Instruction
Copy out the material from the line containing "Image resolution: width=1440" down to the line containing "x-tick-label: 2015 is", changing "Describe the element" to "Identify the element" and leaving the rest of those lines as they are.

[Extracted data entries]
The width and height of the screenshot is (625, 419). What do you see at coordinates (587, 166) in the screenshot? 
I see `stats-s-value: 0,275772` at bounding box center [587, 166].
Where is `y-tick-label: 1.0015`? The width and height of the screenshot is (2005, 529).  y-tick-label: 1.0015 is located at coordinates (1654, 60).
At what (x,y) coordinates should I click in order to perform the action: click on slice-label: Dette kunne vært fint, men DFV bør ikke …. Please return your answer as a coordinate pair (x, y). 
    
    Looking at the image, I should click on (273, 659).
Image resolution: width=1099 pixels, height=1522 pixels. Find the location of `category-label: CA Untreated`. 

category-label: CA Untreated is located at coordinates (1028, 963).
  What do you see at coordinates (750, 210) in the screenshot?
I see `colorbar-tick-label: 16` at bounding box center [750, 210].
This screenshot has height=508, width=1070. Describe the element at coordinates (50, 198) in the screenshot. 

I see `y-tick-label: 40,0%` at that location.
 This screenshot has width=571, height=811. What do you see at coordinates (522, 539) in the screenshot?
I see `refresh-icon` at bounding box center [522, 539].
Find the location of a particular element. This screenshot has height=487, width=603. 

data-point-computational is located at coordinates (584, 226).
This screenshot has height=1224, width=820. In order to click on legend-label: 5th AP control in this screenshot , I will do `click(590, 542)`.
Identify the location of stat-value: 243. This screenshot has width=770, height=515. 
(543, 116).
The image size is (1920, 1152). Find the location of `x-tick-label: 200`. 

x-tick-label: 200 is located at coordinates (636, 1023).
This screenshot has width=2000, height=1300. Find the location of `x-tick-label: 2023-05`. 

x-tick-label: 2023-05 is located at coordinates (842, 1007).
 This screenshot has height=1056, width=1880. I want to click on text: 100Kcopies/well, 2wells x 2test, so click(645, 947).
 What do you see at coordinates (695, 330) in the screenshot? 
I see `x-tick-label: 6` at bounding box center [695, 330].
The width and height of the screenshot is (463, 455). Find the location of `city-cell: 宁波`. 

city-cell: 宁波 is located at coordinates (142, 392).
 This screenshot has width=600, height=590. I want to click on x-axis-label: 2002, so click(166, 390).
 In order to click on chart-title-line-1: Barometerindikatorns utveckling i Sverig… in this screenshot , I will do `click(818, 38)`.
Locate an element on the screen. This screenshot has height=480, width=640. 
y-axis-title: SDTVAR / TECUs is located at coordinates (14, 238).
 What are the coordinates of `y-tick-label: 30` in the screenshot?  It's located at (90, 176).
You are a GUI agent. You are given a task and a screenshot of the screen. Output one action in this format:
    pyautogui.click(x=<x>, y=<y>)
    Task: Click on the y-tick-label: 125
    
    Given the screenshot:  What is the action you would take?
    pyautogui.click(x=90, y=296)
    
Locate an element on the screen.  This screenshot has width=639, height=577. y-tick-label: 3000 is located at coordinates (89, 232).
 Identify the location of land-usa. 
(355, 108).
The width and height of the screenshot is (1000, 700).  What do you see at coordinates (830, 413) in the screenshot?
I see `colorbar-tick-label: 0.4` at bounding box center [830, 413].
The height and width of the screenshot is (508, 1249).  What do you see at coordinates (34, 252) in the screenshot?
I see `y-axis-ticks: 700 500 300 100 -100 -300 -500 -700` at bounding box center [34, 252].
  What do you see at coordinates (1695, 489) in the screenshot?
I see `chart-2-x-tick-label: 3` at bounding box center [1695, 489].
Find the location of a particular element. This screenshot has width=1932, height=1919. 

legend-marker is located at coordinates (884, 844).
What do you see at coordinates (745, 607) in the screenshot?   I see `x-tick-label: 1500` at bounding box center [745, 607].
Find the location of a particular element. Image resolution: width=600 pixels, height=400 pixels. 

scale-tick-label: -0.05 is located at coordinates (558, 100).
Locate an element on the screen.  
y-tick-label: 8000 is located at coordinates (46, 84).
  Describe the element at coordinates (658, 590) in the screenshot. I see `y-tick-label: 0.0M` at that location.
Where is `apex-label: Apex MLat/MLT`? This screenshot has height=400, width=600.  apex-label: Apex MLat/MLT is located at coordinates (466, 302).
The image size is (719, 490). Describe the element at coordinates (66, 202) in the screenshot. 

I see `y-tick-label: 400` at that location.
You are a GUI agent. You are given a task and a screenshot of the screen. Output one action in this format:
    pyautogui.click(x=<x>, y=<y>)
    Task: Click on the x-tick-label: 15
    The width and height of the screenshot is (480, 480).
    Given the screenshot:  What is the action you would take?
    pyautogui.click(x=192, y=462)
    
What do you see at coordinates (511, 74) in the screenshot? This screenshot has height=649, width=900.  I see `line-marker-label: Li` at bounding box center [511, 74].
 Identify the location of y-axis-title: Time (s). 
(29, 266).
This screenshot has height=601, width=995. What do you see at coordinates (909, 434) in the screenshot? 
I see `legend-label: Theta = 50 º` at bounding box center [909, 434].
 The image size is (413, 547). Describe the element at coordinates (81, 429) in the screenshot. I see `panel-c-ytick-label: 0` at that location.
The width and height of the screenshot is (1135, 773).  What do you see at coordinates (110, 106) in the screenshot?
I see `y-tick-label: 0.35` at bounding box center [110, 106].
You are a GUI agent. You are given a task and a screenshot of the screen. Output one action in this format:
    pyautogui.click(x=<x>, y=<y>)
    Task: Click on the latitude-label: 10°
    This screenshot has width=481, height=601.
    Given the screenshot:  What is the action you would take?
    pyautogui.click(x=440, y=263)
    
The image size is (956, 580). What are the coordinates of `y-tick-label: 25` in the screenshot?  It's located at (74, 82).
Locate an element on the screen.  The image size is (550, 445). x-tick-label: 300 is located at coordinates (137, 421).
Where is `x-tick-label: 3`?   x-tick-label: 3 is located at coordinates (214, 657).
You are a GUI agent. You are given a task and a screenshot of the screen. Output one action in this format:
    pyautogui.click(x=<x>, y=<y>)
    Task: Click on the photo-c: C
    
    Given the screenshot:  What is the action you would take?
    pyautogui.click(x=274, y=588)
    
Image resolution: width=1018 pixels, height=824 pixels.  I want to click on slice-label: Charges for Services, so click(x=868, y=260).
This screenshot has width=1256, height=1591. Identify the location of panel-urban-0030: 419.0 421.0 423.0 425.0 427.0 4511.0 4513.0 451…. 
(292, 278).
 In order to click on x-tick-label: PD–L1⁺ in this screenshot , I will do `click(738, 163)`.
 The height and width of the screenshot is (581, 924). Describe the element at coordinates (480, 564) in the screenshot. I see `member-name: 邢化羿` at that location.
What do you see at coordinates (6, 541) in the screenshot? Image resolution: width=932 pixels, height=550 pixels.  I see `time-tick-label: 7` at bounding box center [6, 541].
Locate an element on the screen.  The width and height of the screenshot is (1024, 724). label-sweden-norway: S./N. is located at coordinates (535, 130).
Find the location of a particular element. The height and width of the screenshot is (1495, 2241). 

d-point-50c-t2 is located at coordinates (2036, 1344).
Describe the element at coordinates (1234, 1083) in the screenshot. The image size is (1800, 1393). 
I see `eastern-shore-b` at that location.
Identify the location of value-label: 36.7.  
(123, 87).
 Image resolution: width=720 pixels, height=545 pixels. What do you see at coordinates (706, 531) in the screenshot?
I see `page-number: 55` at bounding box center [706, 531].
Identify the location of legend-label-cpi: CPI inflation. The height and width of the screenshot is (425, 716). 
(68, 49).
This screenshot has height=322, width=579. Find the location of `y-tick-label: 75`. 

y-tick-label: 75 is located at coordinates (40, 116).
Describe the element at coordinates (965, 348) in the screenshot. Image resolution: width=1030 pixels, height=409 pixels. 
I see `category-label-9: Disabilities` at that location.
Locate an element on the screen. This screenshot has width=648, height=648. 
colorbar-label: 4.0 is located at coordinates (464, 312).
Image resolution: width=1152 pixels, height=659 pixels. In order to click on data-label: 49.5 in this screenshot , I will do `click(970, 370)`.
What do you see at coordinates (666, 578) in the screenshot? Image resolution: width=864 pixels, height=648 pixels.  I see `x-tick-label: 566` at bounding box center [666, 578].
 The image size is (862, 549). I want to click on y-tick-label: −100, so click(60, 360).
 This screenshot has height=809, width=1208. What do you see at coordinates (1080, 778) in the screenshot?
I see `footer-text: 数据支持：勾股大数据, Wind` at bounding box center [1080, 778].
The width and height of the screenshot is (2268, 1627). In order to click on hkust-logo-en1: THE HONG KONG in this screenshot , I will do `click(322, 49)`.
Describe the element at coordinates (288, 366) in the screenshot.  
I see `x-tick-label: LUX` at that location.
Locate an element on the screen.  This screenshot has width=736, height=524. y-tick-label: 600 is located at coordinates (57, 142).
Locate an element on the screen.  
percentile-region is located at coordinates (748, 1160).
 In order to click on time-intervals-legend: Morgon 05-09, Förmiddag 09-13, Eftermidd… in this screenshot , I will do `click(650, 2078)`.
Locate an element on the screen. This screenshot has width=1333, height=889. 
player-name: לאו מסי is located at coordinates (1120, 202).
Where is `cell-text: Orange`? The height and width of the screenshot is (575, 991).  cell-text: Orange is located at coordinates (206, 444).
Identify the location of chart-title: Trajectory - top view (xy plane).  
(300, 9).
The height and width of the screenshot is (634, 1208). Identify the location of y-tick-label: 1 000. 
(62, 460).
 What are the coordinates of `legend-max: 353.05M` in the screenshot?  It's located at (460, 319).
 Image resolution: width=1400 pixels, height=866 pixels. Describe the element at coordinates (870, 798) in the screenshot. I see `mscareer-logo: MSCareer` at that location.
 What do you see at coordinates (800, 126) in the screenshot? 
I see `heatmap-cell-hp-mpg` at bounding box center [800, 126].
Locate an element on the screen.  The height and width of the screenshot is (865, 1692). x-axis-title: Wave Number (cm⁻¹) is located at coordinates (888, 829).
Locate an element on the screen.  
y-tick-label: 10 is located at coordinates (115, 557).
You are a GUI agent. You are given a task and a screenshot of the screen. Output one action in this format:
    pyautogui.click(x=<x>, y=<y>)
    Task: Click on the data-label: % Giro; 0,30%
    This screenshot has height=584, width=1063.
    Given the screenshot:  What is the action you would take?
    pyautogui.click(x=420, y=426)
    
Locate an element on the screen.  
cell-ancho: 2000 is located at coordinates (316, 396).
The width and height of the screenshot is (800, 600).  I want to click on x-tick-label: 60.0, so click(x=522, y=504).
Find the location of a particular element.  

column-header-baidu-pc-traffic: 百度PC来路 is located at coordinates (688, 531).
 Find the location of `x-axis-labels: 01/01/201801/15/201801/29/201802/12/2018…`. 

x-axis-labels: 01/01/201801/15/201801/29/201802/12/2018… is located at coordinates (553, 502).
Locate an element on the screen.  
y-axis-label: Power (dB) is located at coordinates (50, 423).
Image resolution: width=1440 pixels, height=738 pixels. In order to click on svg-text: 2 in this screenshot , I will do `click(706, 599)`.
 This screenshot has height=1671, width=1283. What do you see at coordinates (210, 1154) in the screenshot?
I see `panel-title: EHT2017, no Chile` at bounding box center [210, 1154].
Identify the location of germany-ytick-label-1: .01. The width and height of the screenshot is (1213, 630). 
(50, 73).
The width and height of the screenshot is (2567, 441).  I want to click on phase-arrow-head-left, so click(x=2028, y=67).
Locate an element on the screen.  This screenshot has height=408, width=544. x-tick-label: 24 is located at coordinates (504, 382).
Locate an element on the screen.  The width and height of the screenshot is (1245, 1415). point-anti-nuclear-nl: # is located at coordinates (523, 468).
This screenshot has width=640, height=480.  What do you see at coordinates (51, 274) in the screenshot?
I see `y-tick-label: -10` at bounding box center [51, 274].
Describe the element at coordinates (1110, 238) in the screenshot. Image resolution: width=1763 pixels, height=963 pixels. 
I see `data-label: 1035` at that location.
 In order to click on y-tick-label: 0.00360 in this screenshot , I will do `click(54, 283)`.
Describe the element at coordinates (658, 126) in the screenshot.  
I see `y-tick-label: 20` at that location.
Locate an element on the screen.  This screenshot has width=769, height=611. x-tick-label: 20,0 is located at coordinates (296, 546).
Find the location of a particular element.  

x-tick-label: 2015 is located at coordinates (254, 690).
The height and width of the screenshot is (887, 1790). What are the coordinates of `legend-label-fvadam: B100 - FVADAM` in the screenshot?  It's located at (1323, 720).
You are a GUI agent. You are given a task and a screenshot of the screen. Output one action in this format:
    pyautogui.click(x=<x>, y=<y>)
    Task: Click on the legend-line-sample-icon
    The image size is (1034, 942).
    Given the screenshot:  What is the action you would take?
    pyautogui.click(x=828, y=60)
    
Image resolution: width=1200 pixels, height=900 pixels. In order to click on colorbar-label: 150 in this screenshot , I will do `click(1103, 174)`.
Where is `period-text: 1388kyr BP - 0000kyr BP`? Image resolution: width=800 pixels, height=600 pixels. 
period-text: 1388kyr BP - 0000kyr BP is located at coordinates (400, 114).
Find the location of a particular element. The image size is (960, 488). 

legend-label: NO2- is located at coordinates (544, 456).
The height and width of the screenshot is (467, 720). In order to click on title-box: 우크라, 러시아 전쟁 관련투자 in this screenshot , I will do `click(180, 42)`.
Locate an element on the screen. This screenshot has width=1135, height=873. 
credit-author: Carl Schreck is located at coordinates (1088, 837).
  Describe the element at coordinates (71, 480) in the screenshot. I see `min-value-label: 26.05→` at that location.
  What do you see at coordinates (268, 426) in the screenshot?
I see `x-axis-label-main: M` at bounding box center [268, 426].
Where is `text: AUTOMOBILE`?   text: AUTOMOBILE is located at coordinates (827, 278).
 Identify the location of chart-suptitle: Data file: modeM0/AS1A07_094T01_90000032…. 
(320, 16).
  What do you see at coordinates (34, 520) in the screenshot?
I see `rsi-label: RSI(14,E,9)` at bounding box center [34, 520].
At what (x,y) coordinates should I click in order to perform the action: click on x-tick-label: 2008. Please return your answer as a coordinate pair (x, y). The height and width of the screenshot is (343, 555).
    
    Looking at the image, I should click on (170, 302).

Task answer
Image resolution: width=1440 pixels, height=738 pixels. In order to click on svg-text: 2 in this screenshot , I will do `click(706, 599)`.
 This screenshot has height=1671, width=1283. What do you see at coordinates (210, 1154) in the screenshot?
I see `panel-title: EHT2017, no Chile` at bounding box center [210, 1154].
Identify the location of germany-ytick-label-1: .01. The width and height of the screenshot is (1213, 630). 
(50, 73).
The width and height of the screenshot is (2567, 441).  I want to click on phase-arrow-head-left, so click(x=2028, y=67).
Locate an element on the screen.  This screenshot has height=408, width=544. x-tick-label: 24 is located at coordinates (504, 382).
Locate an element on the screen.  The width and height of the screenshot is (1245, 1415). point-anti-nuclear-nl: # is located at coordinates (523, 468).
This screenshot has width=640, height=480.  What do you see at coordinates (51, 274) in the screenshot?
I see `y-tick-label: -10` at bounding box center [51, 274].
Identify the element at coordinates (1110, 238) in the screenshot. Image resolution: width=1763 pixels, height=963 pixels. 
I see `data-label: 1035` at that location.
 In order to click on y-tick-label: 0.00360 in this screenshot , I will do `click(54, 283)`.
Identify the element at coordinates (658, 126) in the screenshot.  
I see `y-tick-label: 20` at that location.
Locate an element on the screen.  This screenshot has width=769, height=611. x-tick-label: 20,0 is located at coordinates (296, 546).
Find the location of a particular element.  

x-tick-label: 2015 is located at coordinates (254, 690).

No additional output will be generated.